*Task statement:* Print every record exactly, with nothing added or left out.
....
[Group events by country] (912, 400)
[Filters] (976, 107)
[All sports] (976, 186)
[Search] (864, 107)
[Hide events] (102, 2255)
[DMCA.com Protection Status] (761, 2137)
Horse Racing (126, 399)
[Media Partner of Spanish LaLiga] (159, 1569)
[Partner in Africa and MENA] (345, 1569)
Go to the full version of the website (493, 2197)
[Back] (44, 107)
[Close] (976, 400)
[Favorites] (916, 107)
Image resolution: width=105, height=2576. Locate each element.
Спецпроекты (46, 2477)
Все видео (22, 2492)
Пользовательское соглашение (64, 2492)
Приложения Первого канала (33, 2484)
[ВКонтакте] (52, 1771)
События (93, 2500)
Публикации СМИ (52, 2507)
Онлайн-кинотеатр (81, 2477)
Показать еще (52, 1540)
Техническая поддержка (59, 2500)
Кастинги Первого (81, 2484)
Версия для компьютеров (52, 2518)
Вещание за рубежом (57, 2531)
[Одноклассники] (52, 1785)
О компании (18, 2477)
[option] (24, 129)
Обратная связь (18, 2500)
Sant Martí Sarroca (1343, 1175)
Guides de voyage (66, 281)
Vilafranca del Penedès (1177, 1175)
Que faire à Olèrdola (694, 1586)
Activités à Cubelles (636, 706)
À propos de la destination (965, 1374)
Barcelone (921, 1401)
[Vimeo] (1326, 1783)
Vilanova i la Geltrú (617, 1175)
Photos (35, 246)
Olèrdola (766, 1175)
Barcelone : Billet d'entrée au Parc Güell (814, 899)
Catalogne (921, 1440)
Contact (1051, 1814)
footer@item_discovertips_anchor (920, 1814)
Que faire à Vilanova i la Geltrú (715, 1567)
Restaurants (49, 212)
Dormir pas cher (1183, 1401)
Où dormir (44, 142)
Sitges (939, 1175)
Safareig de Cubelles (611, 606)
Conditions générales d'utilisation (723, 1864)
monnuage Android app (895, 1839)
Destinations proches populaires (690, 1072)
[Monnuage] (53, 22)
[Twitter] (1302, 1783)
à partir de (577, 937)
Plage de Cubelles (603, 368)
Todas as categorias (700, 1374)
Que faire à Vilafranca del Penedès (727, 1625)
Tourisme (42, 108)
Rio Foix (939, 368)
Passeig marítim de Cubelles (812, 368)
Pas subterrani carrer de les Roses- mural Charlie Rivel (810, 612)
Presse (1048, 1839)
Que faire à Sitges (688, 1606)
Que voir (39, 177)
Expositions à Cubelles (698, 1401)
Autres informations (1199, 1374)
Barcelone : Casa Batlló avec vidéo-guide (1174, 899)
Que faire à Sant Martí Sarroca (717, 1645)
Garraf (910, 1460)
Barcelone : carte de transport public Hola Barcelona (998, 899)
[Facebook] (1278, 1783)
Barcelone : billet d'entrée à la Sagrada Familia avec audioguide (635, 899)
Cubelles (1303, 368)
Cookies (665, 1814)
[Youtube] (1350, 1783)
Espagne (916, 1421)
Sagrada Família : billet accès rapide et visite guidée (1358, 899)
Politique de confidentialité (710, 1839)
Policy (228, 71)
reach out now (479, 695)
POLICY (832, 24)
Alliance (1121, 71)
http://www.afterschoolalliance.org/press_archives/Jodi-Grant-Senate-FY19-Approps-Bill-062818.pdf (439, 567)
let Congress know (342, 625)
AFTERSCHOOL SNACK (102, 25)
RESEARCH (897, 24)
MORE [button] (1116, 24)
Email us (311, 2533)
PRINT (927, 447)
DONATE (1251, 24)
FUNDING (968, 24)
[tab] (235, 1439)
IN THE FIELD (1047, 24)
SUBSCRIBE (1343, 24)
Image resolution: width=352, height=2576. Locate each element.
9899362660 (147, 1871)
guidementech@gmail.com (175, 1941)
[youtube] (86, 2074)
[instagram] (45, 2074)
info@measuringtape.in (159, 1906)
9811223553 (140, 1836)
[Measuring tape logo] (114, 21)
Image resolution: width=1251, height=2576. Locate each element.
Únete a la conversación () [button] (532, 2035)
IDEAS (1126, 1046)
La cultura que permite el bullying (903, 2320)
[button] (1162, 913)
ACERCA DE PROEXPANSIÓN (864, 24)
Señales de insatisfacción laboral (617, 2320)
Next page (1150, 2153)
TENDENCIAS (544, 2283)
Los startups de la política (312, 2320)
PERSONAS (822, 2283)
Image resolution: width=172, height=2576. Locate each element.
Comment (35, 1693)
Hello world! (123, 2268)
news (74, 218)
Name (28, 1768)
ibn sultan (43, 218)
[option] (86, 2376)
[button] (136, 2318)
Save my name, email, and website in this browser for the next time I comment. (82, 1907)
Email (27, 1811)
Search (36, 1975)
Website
....
*Reply to the task:*
[Group events by country] (912, 400)
[Filters] (976, 107)
[All sports] (976, 186)
[Search] (864, 107)
[Hide events] (102, 2255)
[DMCA.com Protection Status] (761, 2137)
Horse Racing (126, 399)
[Media Partner of Spanish LaLiga] (159, 1569)
[Partner in Africa and MENA] (345, 1569)
Go to the full version of the website (493, 2197)
[Back] (44, 107)
[Close] (976, 400)
[Favorites] (916, 107)
Image resolution: width=105, height=2576. Locate each element.
Спецпроекты (46, 2477)
Все видео (22, 2492)
Пользовательское соглашение (64, 2492)
Приложения Первого канала (33, 2484)
[ВКонтакте] (52, 1771)
События (93, 2500)
Публикации СМИ (52, 2507)
Онлайн-кинотеатр (81, 2477)
Показать еще (52, 1540)
Техническая поддержка (59, 2500)
Кастинги Первого (81, 2484)
Версия для компьютеров (52, 2518)
Вещание за рубежом (57, 2531)
[Одноклассники] (52, 1785)
О компании (18, 2477)
[option] (24, 129)
Обратная связь (18, 2500)
Sant Martí Sarroca (1343, 1175)
Guides de voyage (66, 281)
Vilafranca del Penedès (1177, 1175)
Que faire à Olèrdola (694, 1586)
Activités à Cubelles (636, 706)
À propos de la destination (965, 1374)
Barcelone (921, 1401)
[Vimeo] (1326, 1783)
Vilanova i la Geltrú (617, 1175)
Photos (35, 246)
Olèrdola (766, 1175)
Barcelone : Billet d'entrée au Parc Güell (814, 899)
Catalogne (921, 1440)
Contact (1051, 1814)
footer@item_discovertips_anchor (920, 1814)
Que faire à Vilanova i la Geltrú (715, 1567)
Restaurants (49, 212)
Dormir pas cher (1183, 1401)
Où dormir (44, 142)
Sitges (939, 1175)
Safareig de Cubelles (611, 606)
Conditions générales d'utilisation (723, 1864)
monnuage Android app (895, 1839)
Destinations proches populaires (690, 1072)
[Monnuage] (53, 22)
[Twitter] (1302, 1783)
à partir de (577, 937)
Plage de Cubelles (603, 368)
Todas as categorias (700, 1374)
Que faire à Vilafranca del Penedès (727, 1625)
Tourisme (42, 108)
Rio Foix (939, 368)
Passeig marítim de Cubelles (812, 368)
Pas subterrani carrer de les Roses- mural Charlie Rivel (810, 612)
Presse (1048, 1839)
Que faire à Sitges (688, 1606)
Que voir (39, 177)
Expositions à Cubelles (698, 1401)
Autres informations (1199, 1374)
Barcelone : Casa Batlló avec vidéo-guide (1174, 899)
Que faire à Sant Martí Sarroca (717, 1645)
Garraf (910, 1460)
Barcelone : carte de transport public Hola Barcelona (998, 899)
[Facebook] (1278, 1783)
Barcelone : billet d'entrée à la Sagrada Familia avec audioguide (635, 899)
Cubelles (1303, 368)
Cookies (665, 1814)
[Youtube] (1350, 1783)
Espagne (916, 1421)
Sagrada Família : billet accès rapide et visite guidée (1358, 899)
Politique de confidentialité (710, 1839)
Policy (228, 71)
reach out now (479, 695)
POLICY (832, 24)
Alliance (1121, 71)
http://www.afterschoolalliance.org/press_archives/Jodi-Grant-Senate-FY19-Approps-Bill-062818.pdf (439, 567)
let Congress know (342, 625)
AFTERSCHOOL SNACK (102, 25)
RESEARCH (897, 24)
MORE [button] (1116, 24)
Email us (311, 2533)
PRINT (927, 447)
DONATE (1251, 24)
FUNDING (968, 24)
[tab] (235, 1439)
IN THE FIELD (1047, 24)
SUBSCRIBE (1343, 24)
Image resolution: width=352, height=2576. Locate each element.
9899362660 (147, 1871)
guidementech@gmail.com (175, 1941)
[youtube] (86, 2074)
[instagram] (45, 2074)
info@measuringtape.in (159, 1906)
9811223553 (140, 1836)
[Measuring tape logo] (114, 21)
Image resolution: width=1251, height=2576. Locate each element.
Únete a la conversación () [button] (532, 2035)
IDEAS (1126, 1046)
La cultura que permite el bullying (903, 2320)
[button] (1162, 913)
ACERCA DE PROEXPANSIÓN (864, 24)
Señales de insatisfacción laboral (617, 2320)
Next page (1150, 2153)
TENDENCIAS (544, 2283)
Los startups de la política (312, 2320)
PERSONAS (822, 2283)
Image resolution: width=172, height=2576. Locate each element.
Comment (35, 1693)
Hello world! (123, 2268)
news (74, 218)
Name (28, 1768)
ibn sultan (43, 218)
[option] (86, 2376)
[button] (136, 2318)
Save my name, email, and website in this browser for the next time I comment. (82, 1907)
Email (27, 1811)
Search (36, 1975)
Website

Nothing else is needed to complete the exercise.